[Opening SUPPLIED RECORDS section]
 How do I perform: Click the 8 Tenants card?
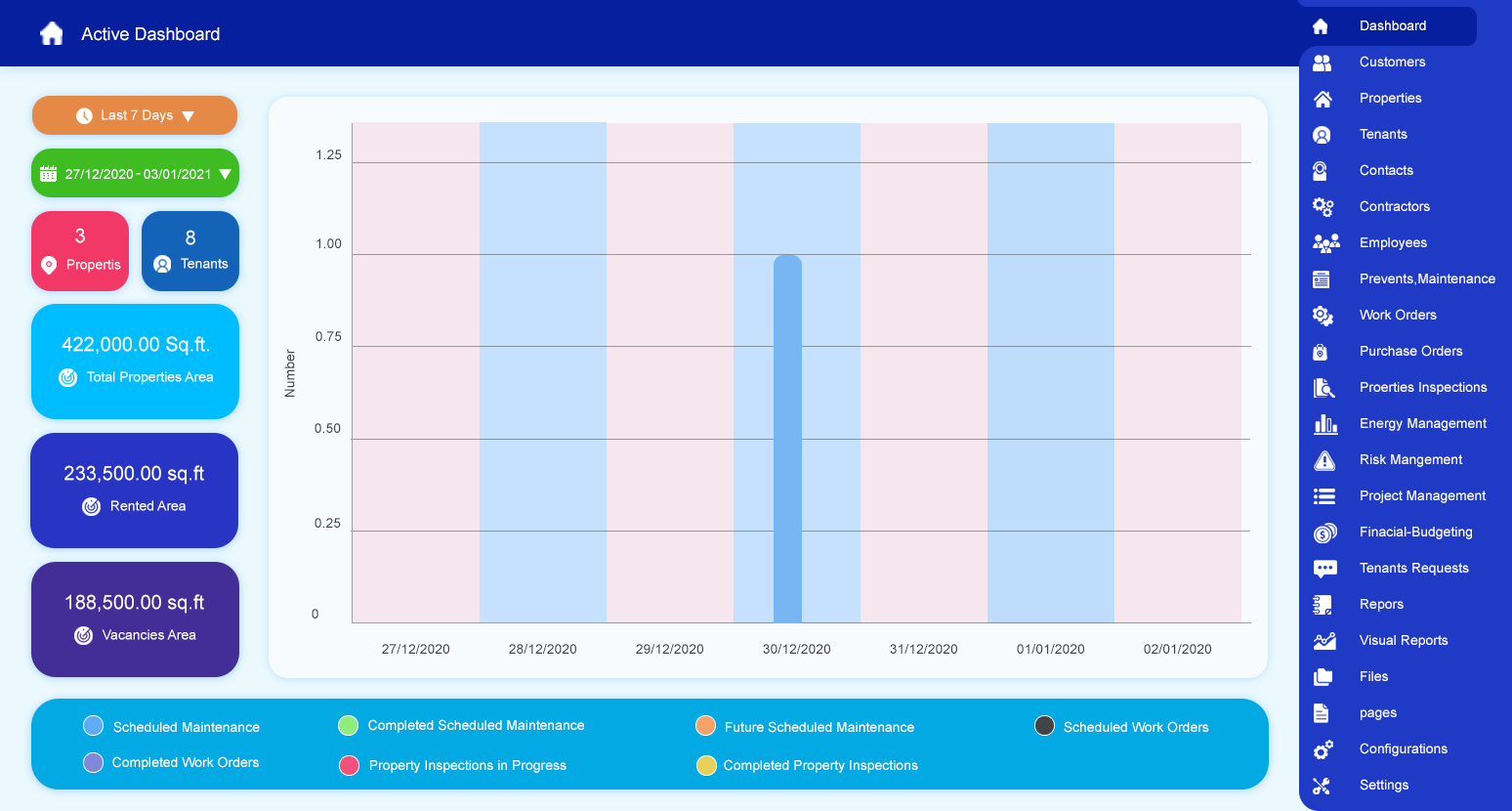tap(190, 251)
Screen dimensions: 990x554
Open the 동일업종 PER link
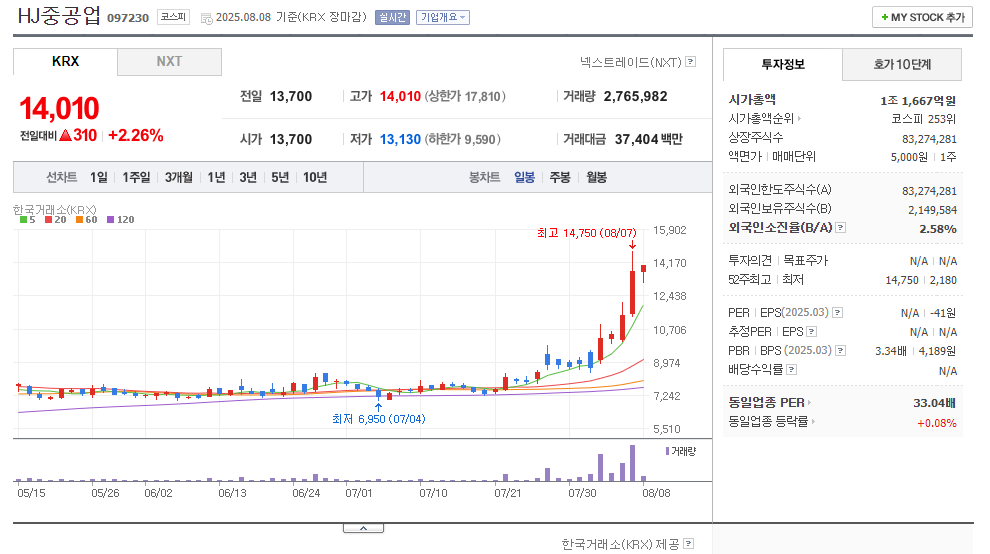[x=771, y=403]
[Closing SUPPLIED RECORDS section]
For the data above, return an exact copy that contains no pictures.

 How do I perform: Click the 8 Tenants card?
tap(190, 251)
Screen dimensions: 990x554
Open the 동일업종 PER link
[x=771, y=403]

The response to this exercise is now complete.